Control of Watery Diarrhoea Syndrome in a Patient with a Vasoactive Intestinal Peptide-Secreting Tumour, Using SMS 201-995 and Dexamethasone

Abstract

The Verner-Morrison (1) or watery diarrhoea syndrome (WDS) results from islet-cell tumours of the pancreas or metastases from such tumours and is regularly associated with elevated levels of vasoactive intestinal peptide (VIP) (2, 3) and pancreatic polypeptide (PP) (3. 4). Since infusion of VIP results in severe watery diarrhoea, VIP elevations can be implicated in the pathogenesis of the disorder and be a useful tumour marker (2, 5, 6). The role of PP is less clear but, again, is a useful tumour marker because of the frequent elevations in WDS (4, 7). Somatostatin has been shown to palliate the WDS, presumably by a direct effect on the tumour, resulting in decreased circulating levels of VIP (8, 9). Since somatostatin has a short half-life, it is not practical for long-term management (10). Availability of the somatostatin analogue SMS 201-995 (11) and the report that its use suppressed the WDS in a patient with a VIP-secreting turnour (12) prompted its use in the management of this patient.

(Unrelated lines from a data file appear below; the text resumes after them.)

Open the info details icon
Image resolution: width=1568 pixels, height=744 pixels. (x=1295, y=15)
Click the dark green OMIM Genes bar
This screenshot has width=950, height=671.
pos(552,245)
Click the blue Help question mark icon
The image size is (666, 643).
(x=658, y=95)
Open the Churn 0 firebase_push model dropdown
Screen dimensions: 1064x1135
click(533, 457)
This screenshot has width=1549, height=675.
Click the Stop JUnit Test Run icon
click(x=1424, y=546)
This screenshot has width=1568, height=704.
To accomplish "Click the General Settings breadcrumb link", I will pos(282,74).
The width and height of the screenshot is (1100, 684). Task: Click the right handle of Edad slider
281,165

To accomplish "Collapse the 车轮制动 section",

This synthetic octapeptide is more potent than natural somatostatin and has a biologic half-life that is 20 times greater when given intravenously. This drug reaches peak plasma levels within 15-30 min after subcutaneous injection and has an elimination half-life of 113 min (13). The response to the SMS 201-995, chemotherapy, dexamethasone, and a combination of SMS 201-995 plus dexamethasone was assessed in a patient with WDS due to an islet-cell carcinoma that metastasized to the liver. Changes in the plasma levels of VIP and PP were related to measured circulating levels of SMS 201-995 during therapy.